3
votes

In Azure data factory we have Collections like:

intersection([1, 2, 3], [101, 2, 1, 10],[6, 8, 1, 2])

whic returns [1, 2]

I'm looking for opposite to intersection. For given two arrays, it should return elements which are not present in first array.

Ex: If we pass two arrays, 
    Array a: [1,2,3,4,5]
    Array b: [1,2,3]

Ouput: [4,5]

One way is to add two lookup activites resulting two arrays and Foreach of item in first array, if not present in second item array execute another activity.

Is there any better way to do in Azure Data factory?

Thanks

2

2 Answers

2
votes

intersection works with arrays. If you have two arrays (Array being a native Azure Data Factory type) then I don't think Lookup will work as it works with datasets? It's a shame Azure Data Factory (ADF v2) does not have the complement to union and intersection in terms of set operations which might be complement or except or minus.

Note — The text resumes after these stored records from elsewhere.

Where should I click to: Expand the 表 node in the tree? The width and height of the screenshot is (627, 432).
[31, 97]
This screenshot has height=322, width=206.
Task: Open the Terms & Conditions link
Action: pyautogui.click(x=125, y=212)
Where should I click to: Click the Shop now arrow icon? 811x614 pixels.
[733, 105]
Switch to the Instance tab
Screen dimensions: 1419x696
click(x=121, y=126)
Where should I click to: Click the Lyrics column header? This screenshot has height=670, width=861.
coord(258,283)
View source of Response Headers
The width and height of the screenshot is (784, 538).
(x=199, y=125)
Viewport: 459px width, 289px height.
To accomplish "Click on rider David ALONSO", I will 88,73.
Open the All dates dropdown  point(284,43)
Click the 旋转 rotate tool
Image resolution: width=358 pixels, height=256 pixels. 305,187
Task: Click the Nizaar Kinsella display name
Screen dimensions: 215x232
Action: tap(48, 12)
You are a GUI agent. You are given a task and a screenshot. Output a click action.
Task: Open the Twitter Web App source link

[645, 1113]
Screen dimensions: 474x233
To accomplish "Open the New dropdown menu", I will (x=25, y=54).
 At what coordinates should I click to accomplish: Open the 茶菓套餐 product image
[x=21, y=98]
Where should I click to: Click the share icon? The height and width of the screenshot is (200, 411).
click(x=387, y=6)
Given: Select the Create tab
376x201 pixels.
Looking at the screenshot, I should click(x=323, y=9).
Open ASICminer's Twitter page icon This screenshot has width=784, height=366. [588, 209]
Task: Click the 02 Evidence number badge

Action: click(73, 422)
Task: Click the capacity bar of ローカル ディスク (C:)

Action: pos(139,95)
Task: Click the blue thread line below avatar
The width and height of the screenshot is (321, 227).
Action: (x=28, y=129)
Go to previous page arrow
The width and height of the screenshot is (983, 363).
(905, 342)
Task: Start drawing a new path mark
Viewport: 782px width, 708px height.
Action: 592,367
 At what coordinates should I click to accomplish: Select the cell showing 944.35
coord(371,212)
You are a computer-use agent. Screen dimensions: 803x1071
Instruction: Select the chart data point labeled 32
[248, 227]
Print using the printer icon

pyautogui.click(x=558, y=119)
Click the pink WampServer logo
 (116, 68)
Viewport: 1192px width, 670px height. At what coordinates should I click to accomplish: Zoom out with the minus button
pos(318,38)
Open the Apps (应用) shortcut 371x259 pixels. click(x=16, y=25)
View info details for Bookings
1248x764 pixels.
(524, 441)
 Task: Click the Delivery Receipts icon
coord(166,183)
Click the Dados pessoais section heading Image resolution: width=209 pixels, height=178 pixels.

However you can work around this using a for each loop and an if condition. For example, I have an ADF v2 pipeline with two array parameters like this:

ADF pipeline pic 1

The for each loop loops through the a1 parameter. Set the Items property to this:

@pipeline().parameters.a1

Within the for each loop, add an if condition:

ADF pipeline pic 2

Set the if condition to use the contains function to check the a2 parameter for the present of the current item in the for each loop ( ie item() ):

@contains(pipeline().parameters.a2,item())

Finally add an 'if false' activity, with an Append variable task, eg

ADF pipeline pic 3

a3 is a variable of type Array.

ADF pipeline pic 4

No need to spin up a Spark cluster to solve this particular problem just yet ; )

0
votes

Did you try solving this with a Join transformation in ADF Mapping Data Flows?